*** Opening Data listing ***
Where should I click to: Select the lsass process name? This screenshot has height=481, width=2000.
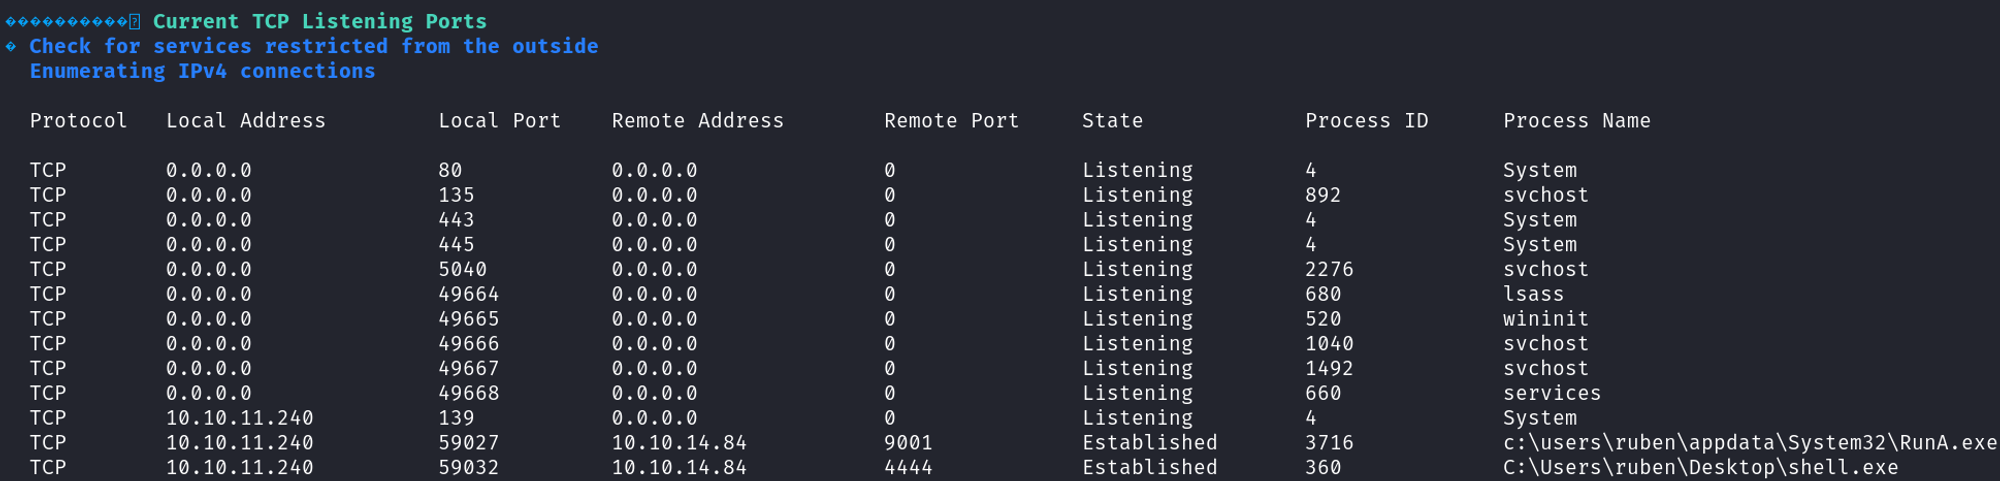pos(1533,294)
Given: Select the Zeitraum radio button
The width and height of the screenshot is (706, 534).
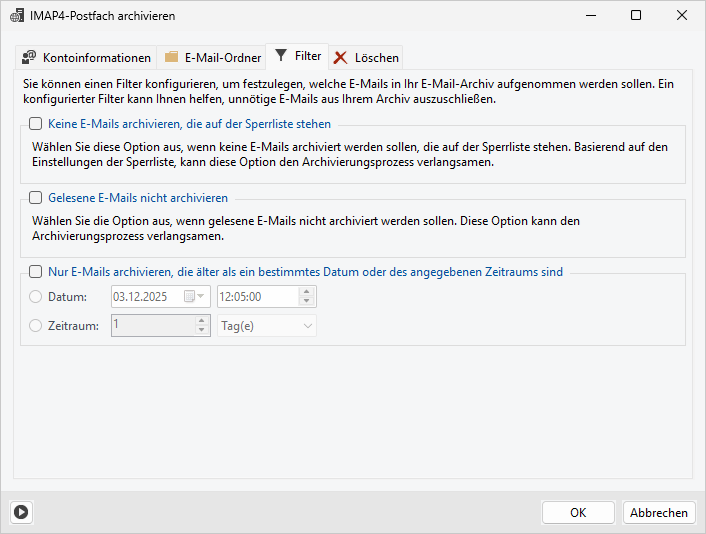Looking at the screenshot, I should coord(37,325).
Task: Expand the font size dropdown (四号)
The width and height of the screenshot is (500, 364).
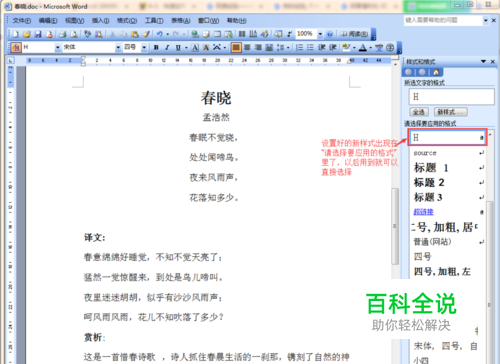Action: coord(144,48)
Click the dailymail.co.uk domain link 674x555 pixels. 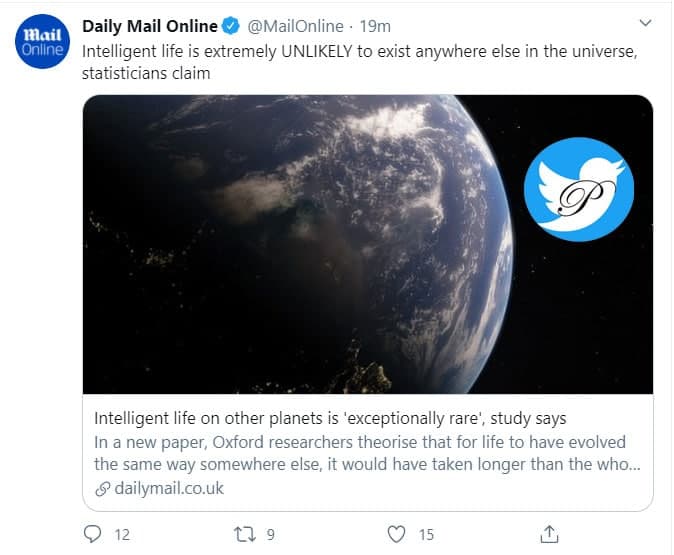tap(168, 489)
*** Closing Data listing ***
*Task instructions:* Reproduce, word for word, every line from the start of the records down to and including the line with "Given: Select the Zeitraum radio button"; skip the pictures.

*Response:*
Where should I click to: Select the lsass process name? This screenshot has height=481, width=2000.
pos(1533,294)
Given: Select the Zeitraum radio button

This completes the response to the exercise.